Não sei como os pintores renascentistas pintavam os anjos como pequenos bebês rechonchudos, nus, orbitando como libélulas em volta dos santos com olhos lacrimosos.
- Não temas! - disse o imenso ser numa voz de muitos tons, nada parecido com algo humano, terreno ou descritível. Era apenas apavorante, mas depois que ele ordenou, o medo instantaneamente extinguiu-se. Trazia uma mensagem, uma carta selada da parte de Deus.
Depois que assinei o comprovante de entrega, o anjo, com um leve tapinha nas costas, sacolejou as seis asas e desapareceu entre penas de luz que se evaporaram na minha frente.
Depois que assinei o comprovante de entrega, o anjo, com um leve tapinha nas costas, sacolejou as seis asas e desapareceu entre penas de luz que se evaporaram na minha frente.
Quebrei o selo de cera com o símbolo do céu e li:
“É com pesar que informamos que já agora, pela manhã, você extrapolou o numero de pecados permitidos, ultrapassando a cota de acesso ao paraíso, tornando-se cidadão de risco para a Glória, inviabilizando sua estadia pela eternidade nos pomares de Deus.
Na última semana, você mentiu descaradamente ao telefone uma dezena de vezes em apenas uma manhã (de certo que procurará justificar-se devido ao numero de ligações de call centers, aborrecendo-o com ofertas de serviços que você nunca aceitaria. Claro que isso foi ideia lá de baixo, mas um erro não justifica outro).
Sua tendência à glutonaria, seu interesse eventual por sexo ilícito (é... pensar nessas coisas também conta: compreenda tudo que dentro de você indica isso), sua agressividade aleatória em pontos tão ordinários (como o dedinho no pé do armário, a fechada desatenta de um motorista de ônibus, o desaforo sarcástico de um gerente mal intencionado). Fora sua cota de orações diárias: um fiasco em quantidade e qualidade - ainda mais quando caía nas vãs repetições, como se Deus fosse um caça-níquel onde você vai tentando com sua oração-moedinha, até que consiga a combinação certa e alcance o prêmio almejado.
Enfim: por não ser mais do nosso interesse sua afiliação, compreenda o porquê de tal aviso prévio ser tão resumido e sem o extrato detalhado de sua pecança.
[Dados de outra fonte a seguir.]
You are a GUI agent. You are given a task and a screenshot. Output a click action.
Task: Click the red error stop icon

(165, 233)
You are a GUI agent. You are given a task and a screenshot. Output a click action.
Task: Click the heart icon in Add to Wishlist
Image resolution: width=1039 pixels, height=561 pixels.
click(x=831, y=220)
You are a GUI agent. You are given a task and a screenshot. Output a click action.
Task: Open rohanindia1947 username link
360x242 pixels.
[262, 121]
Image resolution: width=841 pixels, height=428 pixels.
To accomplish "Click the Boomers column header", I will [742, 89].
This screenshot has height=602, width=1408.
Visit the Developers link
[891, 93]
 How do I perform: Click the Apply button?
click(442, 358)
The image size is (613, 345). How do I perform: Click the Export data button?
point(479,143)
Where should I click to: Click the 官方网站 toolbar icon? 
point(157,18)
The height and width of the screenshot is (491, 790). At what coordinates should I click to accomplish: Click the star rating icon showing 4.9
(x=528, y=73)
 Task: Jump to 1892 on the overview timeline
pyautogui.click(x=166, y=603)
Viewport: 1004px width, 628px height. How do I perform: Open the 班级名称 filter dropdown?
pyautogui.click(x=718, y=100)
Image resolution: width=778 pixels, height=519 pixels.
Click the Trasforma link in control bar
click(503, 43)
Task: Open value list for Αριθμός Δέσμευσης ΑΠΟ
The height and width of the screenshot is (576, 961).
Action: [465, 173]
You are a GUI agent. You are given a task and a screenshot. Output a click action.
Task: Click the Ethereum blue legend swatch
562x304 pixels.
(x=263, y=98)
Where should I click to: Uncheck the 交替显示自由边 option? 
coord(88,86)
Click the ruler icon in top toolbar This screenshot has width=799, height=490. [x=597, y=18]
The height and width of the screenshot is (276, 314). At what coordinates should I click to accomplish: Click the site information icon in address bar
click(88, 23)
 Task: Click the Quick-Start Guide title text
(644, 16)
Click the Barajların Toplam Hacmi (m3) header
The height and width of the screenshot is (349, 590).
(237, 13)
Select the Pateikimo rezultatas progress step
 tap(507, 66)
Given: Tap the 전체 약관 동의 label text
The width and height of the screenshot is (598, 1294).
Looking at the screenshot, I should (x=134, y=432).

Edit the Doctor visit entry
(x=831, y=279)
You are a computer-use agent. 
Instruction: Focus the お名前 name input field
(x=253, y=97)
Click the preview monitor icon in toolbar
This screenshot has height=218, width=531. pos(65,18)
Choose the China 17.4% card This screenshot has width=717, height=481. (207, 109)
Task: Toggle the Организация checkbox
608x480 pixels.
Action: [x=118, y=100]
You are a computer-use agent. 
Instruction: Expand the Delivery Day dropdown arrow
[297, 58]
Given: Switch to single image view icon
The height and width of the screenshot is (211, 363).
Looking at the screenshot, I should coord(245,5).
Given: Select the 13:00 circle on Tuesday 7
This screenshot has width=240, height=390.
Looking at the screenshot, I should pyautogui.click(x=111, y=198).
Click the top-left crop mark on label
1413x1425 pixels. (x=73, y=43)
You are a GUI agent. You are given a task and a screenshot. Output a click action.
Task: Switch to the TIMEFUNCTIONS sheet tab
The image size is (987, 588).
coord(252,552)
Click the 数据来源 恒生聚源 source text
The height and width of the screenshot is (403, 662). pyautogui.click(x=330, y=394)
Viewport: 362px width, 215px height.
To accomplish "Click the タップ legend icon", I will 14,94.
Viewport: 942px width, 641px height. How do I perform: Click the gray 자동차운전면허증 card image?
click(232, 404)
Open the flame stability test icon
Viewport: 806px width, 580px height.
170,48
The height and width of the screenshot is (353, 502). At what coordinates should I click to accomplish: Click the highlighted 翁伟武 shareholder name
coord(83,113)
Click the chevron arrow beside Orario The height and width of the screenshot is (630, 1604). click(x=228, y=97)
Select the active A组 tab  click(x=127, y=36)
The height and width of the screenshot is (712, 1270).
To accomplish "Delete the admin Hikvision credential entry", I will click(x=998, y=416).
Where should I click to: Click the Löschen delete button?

Esperamos que tenha uma boa vida, optando pelas opções restantes no mercado.
Cordialmente
C. S. Blues
Coordenador do Senior
DDD (Departamento de Descartes de Deus)
Sinceramente? Já esperava isso. Não que tenha sido uma grande surpresa que realmente existisse um céu, e um Deus lá. Essa incerteza já era passada.
É que sempre que me aconselhava com outro cristão, sempre se mostravam mais firmes, retos, infalíveis, e tinham todas as respostas, toda a resistência para qualquer eventual tentação. Eu fingia que era assim também, mas sempre soube quem realmente eu era (intimamente sempre havia um choro desesperado para que isso mudasse, mas as forças pareciam não bastar mais. Só eles tinham força ilimitada).
Agora, que já estava eternamente condenado, olhei para a vida e vi o que restava fazer: Fui ao guarda-roupa e peguei minha roupa de sábado a noite na balada, procurei meu perfume importado, pus no bolso meu sal de fruta, peguei as camisinhas: “Hoje eu vou aproveitar!”
Foram poucos segundos até chegar à garagem, para me deparar com o tal mundo novo que havia ganhado: não havia nada de novo, era o velho mundo cinza, fétido, chato, cheio de violência e sem consolo. Como não havia mais Deus para mim, restava todo resto conhecido de sua criação, mas como eu havia visto, de longe, sua Terra Prometida (não tanto pela terra, mas pelo Governante dela, só não tinha me dado conta disso), tudo aquilo me parecia murcho, não havia a magia que fazia me sentir como um nobre em terras estranhas. Era o mundo de volta, mas sem Deus.
Olhei no vidro do carro que me refletia e o que vi foi alguém horrível, ridículo, cheirando à perfume barato e cheio de vil egoísmo.
Como quem desperdiça uma grande paixão, e só se dá conta quando percebe a falta que ela faz, larguei tudo no chão, e em desesperado pranto, voltei para cama, implorando com lágrimas ao travesseiro que tudo fosse apenas um pesadelo, e que eu acordasse logo. Queria que o anjo jamais tivesse sido visto e que o tal DDD. fosse apenas fruto de minha imaginação.
Deixo para os ateus viverem em um mundo sem deus.
Minha oração é que Ele permaneça em mim, mesmo em incompreensível silêncio.